I have set up pfsense as a dynamic SOCKS proxy, OpenVPN server and PPTP server long ago using VMplayer for testing and it worked fine, although adds zero security. I was just in it to test out the various functions at that point. I assume squid will work also this way. (also a good way to send someone a ready made VPN if you have no physical access to their system but do have remote desktop)
What I did is install wmplayer.
Install the latest full release (like 2.03 today)
Make the VM so that :
Network is bridge and replicating physical NIC state for WAN.
Another virtual network interface to use as lan. (Not Bridged!)
1 core (2 is better)
512MB ram (you can experiment with less)
After I booted, I'm locked out because I only have a WAN but no LAN I can access unless I make another VM of windows or something to use a virtual interface. More resources… So, no.
I went into the VM shell command interface.
pfctl -d
Now the firewall is down, so I can go in at the WAN interface of your pfsense (assigned by DHCP by your other router) and deactivate "block private IPs on WAN" and I can also open my port 80 and 443 3128 and whatever other service ports you will need in the firewall rules under the WAN interface tab.
Disable DNS Rebinding Checks also.
Back to the pfsense command line interface
pfctl -e
Now your PFsense VM interface is accessible through its wan via your physical computers.

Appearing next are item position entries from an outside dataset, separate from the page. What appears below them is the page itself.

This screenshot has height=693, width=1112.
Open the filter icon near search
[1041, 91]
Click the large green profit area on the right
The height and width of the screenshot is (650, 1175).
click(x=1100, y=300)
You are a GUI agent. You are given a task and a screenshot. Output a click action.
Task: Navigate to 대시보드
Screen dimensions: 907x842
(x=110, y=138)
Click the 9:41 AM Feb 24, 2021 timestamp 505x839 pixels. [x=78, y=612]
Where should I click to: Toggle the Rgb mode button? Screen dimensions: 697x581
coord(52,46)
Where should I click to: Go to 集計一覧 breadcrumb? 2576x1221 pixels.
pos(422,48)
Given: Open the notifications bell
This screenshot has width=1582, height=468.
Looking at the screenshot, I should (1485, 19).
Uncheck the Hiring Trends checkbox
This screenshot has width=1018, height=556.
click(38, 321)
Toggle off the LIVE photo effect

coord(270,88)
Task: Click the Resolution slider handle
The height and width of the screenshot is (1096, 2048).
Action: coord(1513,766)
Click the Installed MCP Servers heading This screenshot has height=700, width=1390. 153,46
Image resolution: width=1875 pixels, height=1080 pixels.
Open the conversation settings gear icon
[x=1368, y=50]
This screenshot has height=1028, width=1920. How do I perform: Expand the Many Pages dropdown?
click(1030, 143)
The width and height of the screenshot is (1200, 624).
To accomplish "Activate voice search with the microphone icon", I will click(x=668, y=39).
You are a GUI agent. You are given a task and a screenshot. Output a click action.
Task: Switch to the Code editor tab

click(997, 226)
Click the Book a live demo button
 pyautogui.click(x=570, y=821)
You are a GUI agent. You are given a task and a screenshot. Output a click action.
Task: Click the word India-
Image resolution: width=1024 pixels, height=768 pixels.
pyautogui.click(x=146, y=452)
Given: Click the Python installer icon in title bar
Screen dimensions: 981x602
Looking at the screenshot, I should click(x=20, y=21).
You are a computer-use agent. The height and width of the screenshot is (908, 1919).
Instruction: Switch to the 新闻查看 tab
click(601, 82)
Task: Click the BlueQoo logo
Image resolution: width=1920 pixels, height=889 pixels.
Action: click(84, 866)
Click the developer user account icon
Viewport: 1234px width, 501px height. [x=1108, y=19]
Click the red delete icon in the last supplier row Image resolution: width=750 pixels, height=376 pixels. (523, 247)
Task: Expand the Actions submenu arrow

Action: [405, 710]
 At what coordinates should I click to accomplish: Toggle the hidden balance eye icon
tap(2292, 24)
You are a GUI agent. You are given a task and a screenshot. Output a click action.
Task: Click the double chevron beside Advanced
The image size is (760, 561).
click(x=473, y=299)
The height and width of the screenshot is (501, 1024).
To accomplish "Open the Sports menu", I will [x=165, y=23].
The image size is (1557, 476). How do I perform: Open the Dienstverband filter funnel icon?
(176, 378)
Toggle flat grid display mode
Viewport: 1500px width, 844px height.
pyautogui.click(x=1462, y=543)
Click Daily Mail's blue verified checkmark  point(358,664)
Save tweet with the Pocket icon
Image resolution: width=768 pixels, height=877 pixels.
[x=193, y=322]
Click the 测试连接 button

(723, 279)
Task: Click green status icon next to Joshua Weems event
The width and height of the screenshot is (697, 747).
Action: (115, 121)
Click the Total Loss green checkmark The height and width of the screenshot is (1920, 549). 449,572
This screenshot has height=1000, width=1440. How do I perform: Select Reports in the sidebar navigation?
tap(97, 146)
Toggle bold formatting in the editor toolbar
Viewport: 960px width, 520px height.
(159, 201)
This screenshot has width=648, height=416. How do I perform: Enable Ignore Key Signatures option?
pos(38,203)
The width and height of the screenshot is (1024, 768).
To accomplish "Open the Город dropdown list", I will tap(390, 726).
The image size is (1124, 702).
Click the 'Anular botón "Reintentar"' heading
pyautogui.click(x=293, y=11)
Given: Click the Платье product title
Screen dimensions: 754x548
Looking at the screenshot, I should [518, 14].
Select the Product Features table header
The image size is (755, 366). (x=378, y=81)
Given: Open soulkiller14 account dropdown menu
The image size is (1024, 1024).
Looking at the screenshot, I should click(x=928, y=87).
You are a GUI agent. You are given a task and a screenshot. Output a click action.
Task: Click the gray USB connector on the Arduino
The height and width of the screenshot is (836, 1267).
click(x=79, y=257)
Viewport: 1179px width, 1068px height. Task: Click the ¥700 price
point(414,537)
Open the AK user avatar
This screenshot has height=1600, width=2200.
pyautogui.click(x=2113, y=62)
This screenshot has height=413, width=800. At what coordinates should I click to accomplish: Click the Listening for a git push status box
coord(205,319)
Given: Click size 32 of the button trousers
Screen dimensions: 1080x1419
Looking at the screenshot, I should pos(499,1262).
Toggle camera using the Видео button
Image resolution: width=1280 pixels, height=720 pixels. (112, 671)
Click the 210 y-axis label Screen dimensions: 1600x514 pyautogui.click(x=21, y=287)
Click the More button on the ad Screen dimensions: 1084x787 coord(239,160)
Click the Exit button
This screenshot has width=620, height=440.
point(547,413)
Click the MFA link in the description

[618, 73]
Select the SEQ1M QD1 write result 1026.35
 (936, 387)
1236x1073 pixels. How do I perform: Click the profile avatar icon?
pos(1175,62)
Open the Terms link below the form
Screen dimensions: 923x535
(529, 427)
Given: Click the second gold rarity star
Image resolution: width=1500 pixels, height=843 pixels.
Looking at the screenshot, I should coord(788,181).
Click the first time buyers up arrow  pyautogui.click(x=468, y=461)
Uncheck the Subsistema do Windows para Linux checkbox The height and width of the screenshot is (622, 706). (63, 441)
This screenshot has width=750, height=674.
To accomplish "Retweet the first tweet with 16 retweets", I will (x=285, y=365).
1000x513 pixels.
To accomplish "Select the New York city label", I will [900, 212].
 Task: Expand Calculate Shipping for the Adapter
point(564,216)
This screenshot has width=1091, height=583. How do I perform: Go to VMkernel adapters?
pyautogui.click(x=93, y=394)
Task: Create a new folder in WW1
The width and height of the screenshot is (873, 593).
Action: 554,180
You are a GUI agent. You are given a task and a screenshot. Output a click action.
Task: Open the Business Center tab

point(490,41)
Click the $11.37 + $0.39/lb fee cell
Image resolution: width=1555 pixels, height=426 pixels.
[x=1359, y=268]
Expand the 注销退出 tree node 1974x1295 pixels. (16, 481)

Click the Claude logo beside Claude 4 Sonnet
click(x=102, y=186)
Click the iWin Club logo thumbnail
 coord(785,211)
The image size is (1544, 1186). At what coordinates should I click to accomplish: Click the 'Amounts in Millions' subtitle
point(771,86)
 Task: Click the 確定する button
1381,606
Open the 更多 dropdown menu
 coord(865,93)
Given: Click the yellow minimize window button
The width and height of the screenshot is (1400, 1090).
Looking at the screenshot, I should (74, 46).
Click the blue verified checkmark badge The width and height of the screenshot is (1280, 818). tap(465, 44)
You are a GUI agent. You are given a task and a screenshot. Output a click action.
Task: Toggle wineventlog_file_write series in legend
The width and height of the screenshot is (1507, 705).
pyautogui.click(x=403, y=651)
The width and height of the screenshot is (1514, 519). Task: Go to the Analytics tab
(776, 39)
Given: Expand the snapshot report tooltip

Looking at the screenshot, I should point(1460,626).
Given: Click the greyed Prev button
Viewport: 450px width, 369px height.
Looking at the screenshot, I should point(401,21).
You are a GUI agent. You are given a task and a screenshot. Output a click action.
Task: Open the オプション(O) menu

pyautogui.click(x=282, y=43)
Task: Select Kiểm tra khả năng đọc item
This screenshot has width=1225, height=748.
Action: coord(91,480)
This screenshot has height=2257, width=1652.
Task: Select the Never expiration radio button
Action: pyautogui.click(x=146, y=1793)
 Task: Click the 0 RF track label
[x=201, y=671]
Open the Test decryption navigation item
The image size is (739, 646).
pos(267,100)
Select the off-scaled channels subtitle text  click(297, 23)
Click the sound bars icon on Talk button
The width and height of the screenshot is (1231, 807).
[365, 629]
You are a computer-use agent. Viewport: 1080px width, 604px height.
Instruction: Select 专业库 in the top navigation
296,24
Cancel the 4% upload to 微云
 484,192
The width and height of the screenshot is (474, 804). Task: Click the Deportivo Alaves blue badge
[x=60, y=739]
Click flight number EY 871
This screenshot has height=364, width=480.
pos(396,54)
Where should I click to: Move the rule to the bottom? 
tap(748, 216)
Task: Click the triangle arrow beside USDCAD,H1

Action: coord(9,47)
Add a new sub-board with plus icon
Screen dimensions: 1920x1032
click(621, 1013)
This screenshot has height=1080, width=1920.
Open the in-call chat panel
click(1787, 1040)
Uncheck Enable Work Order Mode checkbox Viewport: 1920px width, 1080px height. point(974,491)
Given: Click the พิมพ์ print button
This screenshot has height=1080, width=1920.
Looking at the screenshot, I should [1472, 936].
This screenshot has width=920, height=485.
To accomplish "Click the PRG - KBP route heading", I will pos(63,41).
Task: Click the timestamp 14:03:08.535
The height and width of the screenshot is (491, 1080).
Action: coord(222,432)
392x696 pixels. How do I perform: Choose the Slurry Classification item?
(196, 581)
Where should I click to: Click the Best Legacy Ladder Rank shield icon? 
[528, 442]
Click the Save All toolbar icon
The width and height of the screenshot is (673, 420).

You can set up VPN, Proxy or whatever services you like.
You can use it as a proxy for anything on the LAN or from outside on the internet also. If you plan to access your vmplayer install of pfsense from the internet, you can you just have to forward ports from your first router to whatever IP pfsense gets from it.
Stephenw10's way is better than this if your hardware supports VLANs and his way also frees up some hardware.
But you will need a better hypervisor than vmplayer.
For me this worked fine but it was just for testing for me until I decided to just install pfsense on hardware as my router/firewall.
Try that last part out. It works best. Just replacing sonicwall with pfsense in the end is better.